Per la libertà di movimento, per i diritti di cittadinanza
/

Tratto dal sito noborder.org

Mappatura dei centri di detenzione per cittadini migranti in Europa

**Traduzione per Meltingpot a cura di Gloria Bertasi

Migreurop, una rete di attivisti francesi, italiani e belgi, ha recentemente pubblicato la seconda inchiesta di monitoraggio sui centri di detenzione per cittadini migranti in Europa.

Per quanto i centri di detenzione presentino numerose diversità a seconda degli stati europei, essi tuttavia mostrano di avere un certo numero di caratteristiche comuni.
La prima sta nei ‘detenuti’: sono tutti cittadini provenienti da paesi extra-europei e non hanno commesso alcun crimine tranne aver oltrepassato frontiere privi di documenti di soggiorno.
La seconda caratteristica è che i migranti così detti ‘clandestini’ sono considerati come gruppo etnico invece di essere trattati come individui con una propria storia personale.

La terza è che è praticamente impossibile che i diritti fondamentali vengano rispettati in questi luoghi. Non c’è, ad esempio, libertà di movimento, né diritto di asilo, vita privata e familiare, né vengono tutelati i diritti dei minori mentre all’interno dei cpt il trattamento è spesso sistematicamente disumano e degradante.

Il senso dell’internamento degli stranieri in Europa non è principalmente quello di punirli bensì quello di mostrare alla popolazione autoctona che i migranti, che devono essere controllati, lo sono in maniera efficiente. E’ una sorta di tacito accordo tra stato e società, che permette allo stato di garantire pubblica sicurezza.
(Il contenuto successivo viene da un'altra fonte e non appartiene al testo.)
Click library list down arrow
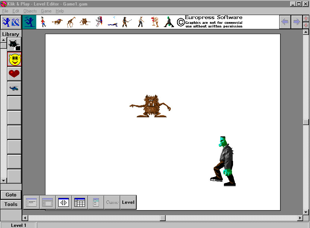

Questa la legittimazione dei centri di detenzione. La detenzione fa parte di una serie di misure che vengono definite “politiche di gestione dei flussi migratori e delle richieste di asilo”, la cui volontà sta nello spostare il controllo degli ingressi verso l’Unione Europea nei paesi situati ai confini dell’Unione.

I controlli alle frontiera e la lotta contro l’immigrazione clandestina sono oggi giorno centrali nelle politiche europee sull’immigrazione.
Prima dell’11 settembre 2001, la questione dell’immigrazione veniva trattata alla stregua della criminalità e del traffico di droga. Oggi è chiaramente associata al terrorismo. Sempre di più gli immigrati diventano il nemico, e il vocabolario di guerra viene spesso usato per descrivere la situazione e per combatterla: equipaggiamento militare per il controllo del mare, alta tecnologia, muri e barriere, centri di detenzioni ed espulsioni collettive. In questo clima, che è costantemente alimentato, la detenzione di stranieri diventa una risposta logica che viene anche applicata ai richiedenti asilo.

Con queste politiche l’Unione Europea sceglie di proteggersi dai richiedenti asilo invece di dare loro protezione. Quindi, i nuovi standard europei, che si basano sul concetto che per lo più i richiedenti asilo sarebbero ‘finti’, rendono l’accesso alle procedure di asilo sempre più difficili e contribuiscono a diminuire il livello di protezione. La detenzione dei richiedenti asilo sembra essere una risposta adeguata di fronte alla “minaccia” di un numero sempre più crescente di arrivi. Le proposte europee di risolvere questa “minaccia” fanno sempre di più riferimento alla possibilità di detenere i richiedenti asilo fuori dal territorio europeo. Questa “esternalizzazione” si applica sia ai richiedenti asilo che ai confini geografici. Lo scopo è quello di renderli sempre di più impenetrabili. L’ “esternalizzazione” del problema comporta la relazione dei paesi dell’Unione con paesi extra-europei, obbligandoli a cooperare nella lotta all’immigrazione clandestina. Il Marocco è un ottimo esempio di questo sistema: l’Unione Europea finanzia il controllo dei confini di questo paese per combattere l’immigrazione clandestina verso l’Europa. Questo trasforma lo stato terzo in una sorta di “cane da guardia dei confini europei”.

Qualsiasi siano le funzioni dei centri di detenzione – contenere i flussi migratori, organizzare le deportazioni dei clandestini, detenere i richiedenti asilo – questi sono parte del meccanismo di esclusione di quanti l’EU designa come un “rischio” o come un “nemico”.
Sono la materializzazione di un approccio securitario all’immigrazione, di un deterioramento del diritto fondamentale alla libera circolazione dei cittadini.